##### Dataset entries
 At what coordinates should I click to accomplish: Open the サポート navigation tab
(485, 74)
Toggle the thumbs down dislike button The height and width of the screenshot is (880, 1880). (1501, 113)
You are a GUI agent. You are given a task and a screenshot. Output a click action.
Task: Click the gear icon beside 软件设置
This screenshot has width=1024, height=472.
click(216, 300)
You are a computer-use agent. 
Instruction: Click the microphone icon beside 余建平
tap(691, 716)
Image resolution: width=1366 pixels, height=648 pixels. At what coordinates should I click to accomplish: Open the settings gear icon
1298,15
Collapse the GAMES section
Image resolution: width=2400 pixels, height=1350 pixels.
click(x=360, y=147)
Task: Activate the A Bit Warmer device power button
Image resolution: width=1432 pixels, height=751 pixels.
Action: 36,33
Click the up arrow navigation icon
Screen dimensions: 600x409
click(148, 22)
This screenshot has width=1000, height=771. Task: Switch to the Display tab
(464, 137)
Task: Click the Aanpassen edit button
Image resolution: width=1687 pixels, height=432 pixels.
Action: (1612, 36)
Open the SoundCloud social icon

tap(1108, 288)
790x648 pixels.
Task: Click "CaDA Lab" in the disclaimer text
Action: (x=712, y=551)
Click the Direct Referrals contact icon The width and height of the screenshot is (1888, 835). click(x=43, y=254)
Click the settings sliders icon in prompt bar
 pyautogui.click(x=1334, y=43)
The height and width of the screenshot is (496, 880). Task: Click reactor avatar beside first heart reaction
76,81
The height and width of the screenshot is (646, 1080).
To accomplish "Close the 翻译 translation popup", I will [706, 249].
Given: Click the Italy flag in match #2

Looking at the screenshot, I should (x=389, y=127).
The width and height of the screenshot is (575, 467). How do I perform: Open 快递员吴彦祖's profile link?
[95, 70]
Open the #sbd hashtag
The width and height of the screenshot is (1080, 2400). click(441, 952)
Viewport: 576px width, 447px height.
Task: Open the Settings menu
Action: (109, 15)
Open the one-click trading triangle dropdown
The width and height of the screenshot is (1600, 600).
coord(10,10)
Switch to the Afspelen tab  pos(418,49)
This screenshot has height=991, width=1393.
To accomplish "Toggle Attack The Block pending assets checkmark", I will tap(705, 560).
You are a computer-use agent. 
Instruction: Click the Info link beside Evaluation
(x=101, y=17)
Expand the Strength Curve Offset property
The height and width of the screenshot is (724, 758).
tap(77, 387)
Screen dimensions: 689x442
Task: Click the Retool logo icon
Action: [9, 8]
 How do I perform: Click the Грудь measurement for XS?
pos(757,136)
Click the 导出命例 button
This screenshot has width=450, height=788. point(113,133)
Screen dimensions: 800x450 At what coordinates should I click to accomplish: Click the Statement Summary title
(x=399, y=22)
##########
Please show every line of the material that contains the string "will".

→ Answer to the problem:
To accomplish "Close the 翻译 translation popup", I will [706, 249].
To accomplish "Toggle Attack The Block pending assets checkmark", I will tap(705, 560).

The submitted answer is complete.